▶ **TASK GOAL**
Rename "This screenshot has" to "The screenshot has" in the listing lines starting at the line that contains "Given: Click the Save and Publish button" and ending at the line that contains "(x=145, y=13)". Return only those lines, with everything else left as it is.

Item coordinate data:

>>>>>

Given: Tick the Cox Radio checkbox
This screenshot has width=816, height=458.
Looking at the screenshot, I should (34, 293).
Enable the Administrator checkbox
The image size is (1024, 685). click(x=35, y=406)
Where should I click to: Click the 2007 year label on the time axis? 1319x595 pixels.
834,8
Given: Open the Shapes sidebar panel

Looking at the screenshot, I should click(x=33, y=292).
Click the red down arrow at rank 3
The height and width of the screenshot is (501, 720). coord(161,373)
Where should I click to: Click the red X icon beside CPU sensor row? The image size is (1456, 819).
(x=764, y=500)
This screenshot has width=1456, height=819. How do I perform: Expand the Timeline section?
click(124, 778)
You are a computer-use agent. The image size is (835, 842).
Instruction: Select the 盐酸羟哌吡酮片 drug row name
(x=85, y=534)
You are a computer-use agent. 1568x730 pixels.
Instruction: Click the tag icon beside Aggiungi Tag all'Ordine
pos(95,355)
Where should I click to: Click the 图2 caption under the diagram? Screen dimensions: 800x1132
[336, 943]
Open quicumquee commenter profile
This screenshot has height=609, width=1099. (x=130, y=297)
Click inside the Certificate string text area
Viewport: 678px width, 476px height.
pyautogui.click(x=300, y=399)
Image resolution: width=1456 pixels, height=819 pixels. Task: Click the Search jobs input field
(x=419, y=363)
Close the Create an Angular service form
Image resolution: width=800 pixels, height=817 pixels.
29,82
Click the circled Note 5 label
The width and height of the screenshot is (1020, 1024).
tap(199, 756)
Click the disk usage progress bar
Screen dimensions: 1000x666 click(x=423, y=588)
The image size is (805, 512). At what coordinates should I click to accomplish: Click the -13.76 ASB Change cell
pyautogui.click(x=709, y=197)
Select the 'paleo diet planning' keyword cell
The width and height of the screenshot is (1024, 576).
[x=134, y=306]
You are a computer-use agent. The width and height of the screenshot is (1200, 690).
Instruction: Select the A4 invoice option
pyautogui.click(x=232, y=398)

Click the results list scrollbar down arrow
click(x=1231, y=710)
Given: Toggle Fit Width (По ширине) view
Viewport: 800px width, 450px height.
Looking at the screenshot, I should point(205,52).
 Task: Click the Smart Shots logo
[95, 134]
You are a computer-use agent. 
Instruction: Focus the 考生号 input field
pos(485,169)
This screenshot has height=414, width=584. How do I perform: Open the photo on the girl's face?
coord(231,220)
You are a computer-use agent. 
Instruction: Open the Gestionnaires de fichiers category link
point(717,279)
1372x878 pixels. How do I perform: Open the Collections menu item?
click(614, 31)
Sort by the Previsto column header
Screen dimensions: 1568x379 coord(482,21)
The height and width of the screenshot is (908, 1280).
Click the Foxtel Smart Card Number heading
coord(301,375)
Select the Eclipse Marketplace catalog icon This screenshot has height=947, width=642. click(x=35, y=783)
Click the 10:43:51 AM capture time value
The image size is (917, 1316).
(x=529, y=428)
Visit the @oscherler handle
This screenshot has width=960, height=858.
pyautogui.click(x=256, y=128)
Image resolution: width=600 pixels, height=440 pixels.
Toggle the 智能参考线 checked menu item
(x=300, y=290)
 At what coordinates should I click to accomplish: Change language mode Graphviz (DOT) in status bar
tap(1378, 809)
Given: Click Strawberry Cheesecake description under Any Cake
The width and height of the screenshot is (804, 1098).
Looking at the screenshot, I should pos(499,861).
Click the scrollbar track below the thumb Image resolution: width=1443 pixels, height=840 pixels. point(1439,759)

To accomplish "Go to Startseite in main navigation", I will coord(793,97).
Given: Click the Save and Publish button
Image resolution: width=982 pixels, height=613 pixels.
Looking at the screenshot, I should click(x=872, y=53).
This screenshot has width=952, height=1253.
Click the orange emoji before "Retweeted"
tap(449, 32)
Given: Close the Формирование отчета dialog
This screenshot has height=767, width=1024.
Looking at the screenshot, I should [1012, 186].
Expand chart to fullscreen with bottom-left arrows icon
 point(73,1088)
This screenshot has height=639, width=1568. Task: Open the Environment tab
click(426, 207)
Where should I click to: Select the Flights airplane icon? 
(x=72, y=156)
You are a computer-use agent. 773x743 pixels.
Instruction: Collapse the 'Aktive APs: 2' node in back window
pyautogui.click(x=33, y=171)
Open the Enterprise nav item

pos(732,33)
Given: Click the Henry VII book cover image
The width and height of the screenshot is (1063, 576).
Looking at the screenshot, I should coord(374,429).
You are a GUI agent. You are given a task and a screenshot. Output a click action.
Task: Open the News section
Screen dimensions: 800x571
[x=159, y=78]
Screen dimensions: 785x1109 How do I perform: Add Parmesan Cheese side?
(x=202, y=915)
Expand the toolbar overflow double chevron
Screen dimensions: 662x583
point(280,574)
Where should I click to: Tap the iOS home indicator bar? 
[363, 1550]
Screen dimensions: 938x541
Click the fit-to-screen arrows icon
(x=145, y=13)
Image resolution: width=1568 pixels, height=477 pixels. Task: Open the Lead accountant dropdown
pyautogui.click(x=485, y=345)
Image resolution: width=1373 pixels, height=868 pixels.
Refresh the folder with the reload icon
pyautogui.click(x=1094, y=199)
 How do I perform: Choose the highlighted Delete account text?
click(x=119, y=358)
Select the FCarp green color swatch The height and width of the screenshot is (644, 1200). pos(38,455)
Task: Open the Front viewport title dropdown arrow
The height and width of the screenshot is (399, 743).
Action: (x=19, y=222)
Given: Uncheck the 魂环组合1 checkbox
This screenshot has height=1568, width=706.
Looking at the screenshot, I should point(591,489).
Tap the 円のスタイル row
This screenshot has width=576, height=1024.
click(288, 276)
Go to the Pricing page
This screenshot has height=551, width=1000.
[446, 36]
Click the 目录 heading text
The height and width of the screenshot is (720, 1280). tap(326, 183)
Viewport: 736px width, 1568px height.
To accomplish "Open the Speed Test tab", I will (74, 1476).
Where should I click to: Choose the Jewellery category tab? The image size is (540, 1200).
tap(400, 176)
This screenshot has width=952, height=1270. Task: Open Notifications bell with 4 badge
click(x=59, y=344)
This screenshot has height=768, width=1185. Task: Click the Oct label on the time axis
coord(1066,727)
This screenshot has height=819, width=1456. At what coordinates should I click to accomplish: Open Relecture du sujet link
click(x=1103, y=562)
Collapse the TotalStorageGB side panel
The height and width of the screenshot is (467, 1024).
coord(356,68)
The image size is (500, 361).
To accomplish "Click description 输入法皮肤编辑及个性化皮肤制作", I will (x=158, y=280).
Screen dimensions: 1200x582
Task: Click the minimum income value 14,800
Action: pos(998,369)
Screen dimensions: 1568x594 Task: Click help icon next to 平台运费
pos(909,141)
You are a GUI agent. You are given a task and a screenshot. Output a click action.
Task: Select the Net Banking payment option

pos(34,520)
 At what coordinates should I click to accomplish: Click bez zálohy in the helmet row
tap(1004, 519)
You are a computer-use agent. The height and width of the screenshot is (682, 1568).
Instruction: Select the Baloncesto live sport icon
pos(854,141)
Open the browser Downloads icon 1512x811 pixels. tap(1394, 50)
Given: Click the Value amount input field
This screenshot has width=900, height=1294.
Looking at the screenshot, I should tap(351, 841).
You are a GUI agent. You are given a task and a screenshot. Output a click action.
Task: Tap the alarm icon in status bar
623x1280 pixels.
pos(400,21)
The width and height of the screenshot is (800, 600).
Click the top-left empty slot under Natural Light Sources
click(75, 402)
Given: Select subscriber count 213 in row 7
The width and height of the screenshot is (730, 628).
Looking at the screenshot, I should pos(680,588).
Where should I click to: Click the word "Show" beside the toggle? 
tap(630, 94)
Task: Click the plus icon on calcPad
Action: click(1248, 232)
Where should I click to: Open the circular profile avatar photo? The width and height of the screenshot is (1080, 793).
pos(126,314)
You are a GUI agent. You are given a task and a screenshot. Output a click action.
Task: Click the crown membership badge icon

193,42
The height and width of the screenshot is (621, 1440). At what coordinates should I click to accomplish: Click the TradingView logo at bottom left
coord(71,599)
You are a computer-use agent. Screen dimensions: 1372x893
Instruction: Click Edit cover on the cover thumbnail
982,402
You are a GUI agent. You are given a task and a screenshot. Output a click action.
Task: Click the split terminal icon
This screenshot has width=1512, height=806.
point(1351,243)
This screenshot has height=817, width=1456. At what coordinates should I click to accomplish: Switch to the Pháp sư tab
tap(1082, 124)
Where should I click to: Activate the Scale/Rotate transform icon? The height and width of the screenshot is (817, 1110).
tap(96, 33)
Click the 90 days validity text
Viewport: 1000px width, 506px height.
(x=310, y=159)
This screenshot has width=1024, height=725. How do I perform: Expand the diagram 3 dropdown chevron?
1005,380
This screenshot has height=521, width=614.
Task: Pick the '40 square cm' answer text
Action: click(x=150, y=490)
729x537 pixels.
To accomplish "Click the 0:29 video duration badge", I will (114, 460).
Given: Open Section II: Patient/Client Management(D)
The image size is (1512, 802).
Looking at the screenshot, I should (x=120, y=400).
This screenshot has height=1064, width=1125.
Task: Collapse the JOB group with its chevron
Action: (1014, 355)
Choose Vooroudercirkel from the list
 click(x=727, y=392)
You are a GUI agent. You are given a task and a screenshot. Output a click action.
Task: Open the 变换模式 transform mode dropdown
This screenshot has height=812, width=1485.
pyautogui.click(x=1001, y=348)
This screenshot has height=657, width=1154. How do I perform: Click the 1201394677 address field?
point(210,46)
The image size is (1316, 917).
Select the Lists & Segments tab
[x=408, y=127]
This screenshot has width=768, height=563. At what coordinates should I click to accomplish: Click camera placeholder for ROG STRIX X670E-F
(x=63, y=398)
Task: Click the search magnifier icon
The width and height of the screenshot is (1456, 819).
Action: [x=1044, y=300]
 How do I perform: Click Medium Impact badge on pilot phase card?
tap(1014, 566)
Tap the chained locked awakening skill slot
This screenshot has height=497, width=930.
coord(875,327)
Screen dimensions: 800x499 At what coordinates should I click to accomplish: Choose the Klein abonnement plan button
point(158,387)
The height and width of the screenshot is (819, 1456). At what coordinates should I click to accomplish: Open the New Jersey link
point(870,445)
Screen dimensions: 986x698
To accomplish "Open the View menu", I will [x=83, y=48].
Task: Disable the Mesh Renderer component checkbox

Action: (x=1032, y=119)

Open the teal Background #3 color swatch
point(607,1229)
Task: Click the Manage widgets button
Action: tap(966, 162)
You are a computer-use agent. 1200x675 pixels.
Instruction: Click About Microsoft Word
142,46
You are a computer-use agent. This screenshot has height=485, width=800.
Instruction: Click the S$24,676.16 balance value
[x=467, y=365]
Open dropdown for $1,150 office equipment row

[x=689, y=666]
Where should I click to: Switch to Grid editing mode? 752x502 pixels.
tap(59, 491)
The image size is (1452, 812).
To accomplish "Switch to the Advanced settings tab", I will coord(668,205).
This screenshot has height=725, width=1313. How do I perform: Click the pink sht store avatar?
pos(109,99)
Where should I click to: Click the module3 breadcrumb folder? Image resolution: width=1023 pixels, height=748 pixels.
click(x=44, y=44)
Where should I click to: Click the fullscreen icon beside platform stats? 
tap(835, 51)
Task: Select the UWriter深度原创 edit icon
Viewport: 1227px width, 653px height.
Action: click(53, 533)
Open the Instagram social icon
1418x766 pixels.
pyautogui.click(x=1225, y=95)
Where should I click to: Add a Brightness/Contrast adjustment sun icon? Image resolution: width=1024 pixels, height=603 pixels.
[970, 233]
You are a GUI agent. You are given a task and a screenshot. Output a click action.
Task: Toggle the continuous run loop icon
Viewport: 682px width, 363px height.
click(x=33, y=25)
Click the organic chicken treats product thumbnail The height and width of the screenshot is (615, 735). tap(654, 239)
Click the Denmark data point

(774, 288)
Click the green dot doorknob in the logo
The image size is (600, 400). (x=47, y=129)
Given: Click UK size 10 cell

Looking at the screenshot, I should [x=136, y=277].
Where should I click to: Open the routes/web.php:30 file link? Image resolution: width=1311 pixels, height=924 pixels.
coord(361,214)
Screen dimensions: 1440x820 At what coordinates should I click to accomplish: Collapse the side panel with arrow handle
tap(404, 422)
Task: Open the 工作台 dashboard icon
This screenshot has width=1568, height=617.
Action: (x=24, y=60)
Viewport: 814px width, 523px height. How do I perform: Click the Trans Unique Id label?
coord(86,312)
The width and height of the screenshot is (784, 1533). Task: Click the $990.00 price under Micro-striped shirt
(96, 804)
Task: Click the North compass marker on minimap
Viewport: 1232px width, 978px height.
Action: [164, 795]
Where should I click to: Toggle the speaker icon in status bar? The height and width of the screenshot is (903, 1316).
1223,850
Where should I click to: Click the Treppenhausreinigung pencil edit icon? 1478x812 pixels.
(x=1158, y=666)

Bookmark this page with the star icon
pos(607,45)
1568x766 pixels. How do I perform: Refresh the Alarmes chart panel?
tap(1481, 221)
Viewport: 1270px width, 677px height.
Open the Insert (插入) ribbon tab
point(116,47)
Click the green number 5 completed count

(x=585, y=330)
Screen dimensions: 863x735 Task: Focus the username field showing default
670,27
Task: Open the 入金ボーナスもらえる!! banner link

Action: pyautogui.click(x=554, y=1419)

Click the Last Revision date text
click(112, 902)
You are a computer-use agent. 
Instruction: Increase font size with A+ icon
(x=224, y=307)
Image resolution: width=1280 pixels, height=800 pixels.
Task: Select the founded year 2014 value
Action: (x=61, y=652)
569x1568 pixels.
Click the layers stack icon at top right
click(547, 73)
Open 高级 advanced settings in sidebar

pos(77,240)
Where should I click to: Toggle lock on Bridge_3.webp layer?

<<<<<

▶ **RESULT BELOW**
Given: Click the Save and Publish button
Image resolution: width=982 pixels, height=613 pixels.
Looking at the screenshot, I should click(x=872, y=53).
The screenshot has width=952, height=1253.
Click the orange emoji before "Retweeted"
tap(449, 32)
Given: Close the Формирование отчета dialog
The screenshot has height=767, width=1024.
Looking at the screenshot, I should [1012, 186].
Expand chart to fullscreen with bottom-left arrows icon
 point(73,1088)
The screenshot has height=639, width=1568. Task: Open the Environment tab
click(426, 207)
Where should I click to: Select the Flights airplane icon? 
(x=72, y=156)
You are a computer-use agent. 773x743 pixels.
Instruction: Collapse the 'Aktive APs: 2' node in back window
pyautogui.click(x=33, y=171)
Open the Enterprise nav item

pos(732,33)
Given: Click the Henry VII book cover image
The width and height of the screenshot is (1063, 576).
Looking at the screenshot, I should coord(374,429).
You are a GUI agent. You are given a task and a screenshot. Output a click action.
Task: Open the News section
Screen dimensions: 800x571
[x=159, y=78]
Screen dimensions: 785x1109 How do I perform: Add Parmesan Cheese side?
(x=202, y=915)
Expand the toolbar overflow double chevron
Screen dimensions: 662x583
point(280,574)
Where should I click to: Tap the iOS home indicator bar? 
[363, 1550]
Screen dimensions: 938x541
Click the fit-to-screen arrows icon
(x=145, y=13)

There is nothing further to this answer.